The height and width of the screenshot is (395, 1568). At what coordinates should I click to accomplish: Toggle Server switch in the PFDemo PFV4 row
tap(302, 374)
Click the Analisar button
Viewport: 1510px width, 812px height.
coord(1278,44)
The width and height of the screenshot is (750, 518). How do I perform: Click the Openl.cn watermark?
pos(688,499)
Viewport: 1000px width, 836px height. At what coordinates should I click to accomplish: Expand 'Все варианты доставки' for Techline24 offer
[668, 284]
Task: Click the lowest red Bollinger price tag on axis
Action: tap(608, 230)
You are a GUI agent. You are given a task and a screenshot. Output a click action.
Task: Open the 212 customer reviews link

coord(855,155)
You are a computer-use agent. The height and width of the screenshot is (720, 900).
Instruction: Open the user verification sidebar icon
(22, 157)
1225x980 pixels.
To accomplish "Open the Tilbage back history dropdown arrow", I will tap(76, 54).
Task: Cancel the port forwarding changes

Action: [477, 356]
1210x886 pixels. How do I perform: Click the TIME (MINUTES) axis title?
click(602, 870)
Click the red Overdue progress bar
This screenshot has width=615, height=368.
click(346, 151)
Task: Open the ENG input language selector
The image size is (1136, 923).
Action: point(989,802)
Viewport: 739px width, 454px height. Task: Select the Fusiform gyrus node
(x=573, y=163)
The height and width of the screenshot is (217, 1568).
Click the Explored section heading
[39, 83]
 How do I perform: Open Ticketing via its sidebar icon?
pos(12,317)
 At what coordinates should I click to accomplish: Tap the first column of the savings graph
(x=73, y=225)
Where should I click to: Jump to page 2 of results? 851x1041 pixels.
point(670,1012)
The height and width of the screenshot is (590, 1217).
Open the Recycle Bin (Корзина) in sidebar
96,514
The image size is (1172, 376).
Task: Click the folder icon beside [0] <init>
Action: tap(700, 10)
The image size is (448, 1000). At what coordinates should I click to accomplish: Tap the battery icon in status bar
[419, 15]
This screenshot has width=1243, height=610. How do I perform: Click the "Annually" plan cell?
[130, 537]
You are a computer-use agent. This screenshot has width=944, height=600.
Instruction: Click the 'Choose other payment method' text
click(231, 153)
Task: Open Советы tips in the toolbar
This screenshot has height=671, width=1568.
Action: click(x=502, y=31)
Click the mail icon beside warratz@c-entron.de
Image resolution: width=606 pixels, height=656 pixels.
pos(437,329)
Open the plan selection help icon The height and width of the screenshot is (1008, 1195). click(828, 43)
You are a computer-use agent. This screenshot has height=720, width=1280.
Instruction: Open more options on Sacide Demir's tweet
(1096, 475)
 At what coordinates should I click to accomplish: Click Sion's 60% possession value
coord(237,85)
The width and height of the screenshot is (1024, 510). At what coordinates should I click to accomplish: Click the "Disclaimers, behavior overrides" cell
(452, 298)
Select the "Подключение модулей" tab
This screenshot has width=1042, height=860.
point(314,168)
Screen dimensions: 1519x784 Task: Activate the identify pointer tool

### WHAT YOU NEED TO DO:
Which lines above carry the string "agent"? Copy those lines.

### RESULT:
You are a GUI agent. You are given a task and a screenshot. Output a click action.
You are a computer-use agent. The height and width of the screenshot is (720, 900).
You are a computer-use agent. This screenshot has width=944, height=600.
You are a computer-use agent. This screenshot has height=720, width=1280.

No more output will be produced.